- Required action -
Below are the entries to work from; restate word for word the portion that opens with the line containing "Icon Short (115, 1315)" and closes with the line containing "Shoreside Boardshort (130, 1014)", keeping both.

- The data -
********************
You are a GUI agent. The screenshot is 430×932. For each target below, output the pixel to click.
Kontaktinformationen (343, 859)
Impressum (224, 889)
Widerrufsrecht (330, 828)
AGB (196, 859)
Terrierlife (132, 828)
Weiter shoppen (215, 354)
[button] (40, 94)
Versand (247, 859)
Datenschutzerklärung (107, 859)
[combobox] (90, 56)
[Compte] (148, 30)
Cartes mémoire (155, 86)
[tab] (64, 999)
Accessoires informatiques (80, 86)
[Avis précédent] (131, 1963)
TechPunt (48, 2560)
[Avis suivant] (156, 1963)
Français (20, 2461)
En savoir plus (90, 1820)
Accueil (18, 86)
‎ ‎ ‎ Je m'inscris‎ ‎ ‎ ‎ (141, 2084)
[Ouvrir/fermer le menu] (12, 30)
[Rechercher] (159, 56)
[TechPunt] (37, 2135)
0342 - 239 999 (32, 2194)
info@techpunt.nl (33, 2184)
********************
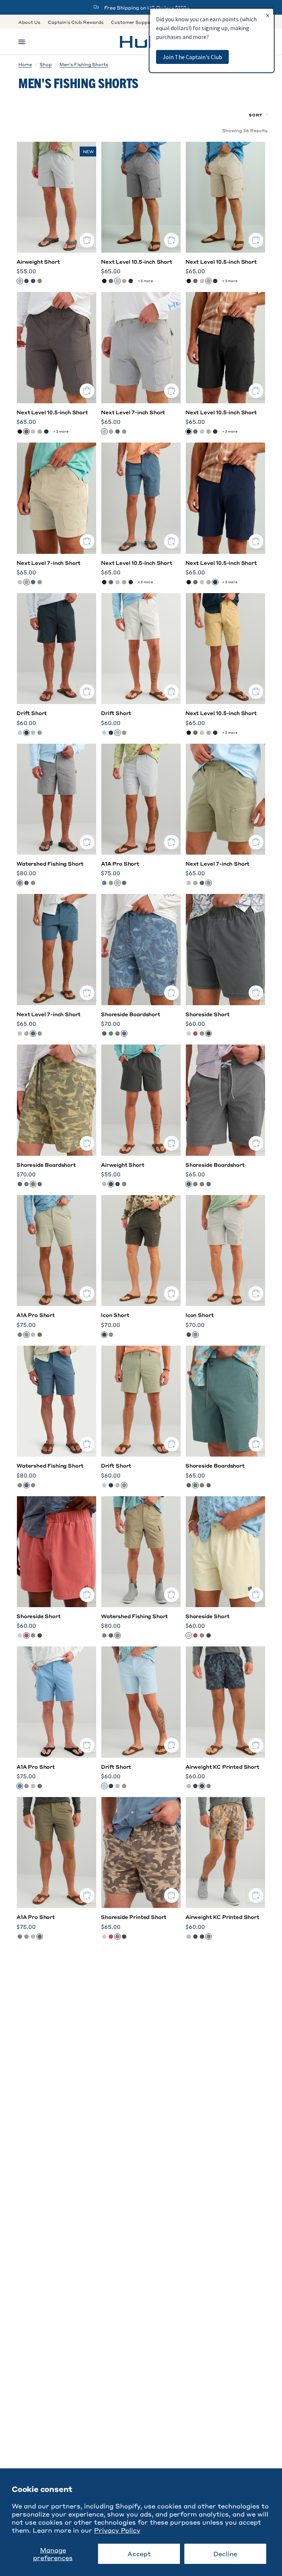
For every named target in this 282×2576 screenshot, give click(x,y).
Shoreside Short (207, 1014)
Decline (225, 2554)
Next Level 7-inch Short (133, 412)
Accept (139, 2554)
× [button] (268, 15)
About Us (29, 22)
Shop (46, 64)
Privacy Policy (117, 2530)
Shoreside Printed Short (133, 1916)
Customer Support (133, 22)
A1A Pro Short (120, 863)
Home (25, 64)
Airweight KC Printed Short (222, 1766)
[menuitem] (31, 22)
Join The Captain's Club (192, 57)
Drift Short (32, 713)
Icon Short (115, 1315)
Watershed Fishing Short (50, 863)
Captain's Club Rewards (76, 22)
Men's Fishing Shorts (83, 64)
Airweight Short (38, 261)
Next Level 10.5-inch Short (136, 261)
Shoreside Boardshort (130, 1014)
********************
- Result -
Icon Short (115, 1315)
Watershed Fishing Short (50, 863)
Captain's Club Rewards (76, 22)
Men's Fishing Shorts (83, 64)
Airweight Short (38, 261)
Next Level 10.5-inch Short (136, 261)
Shoreside Boardshort (130, 1014)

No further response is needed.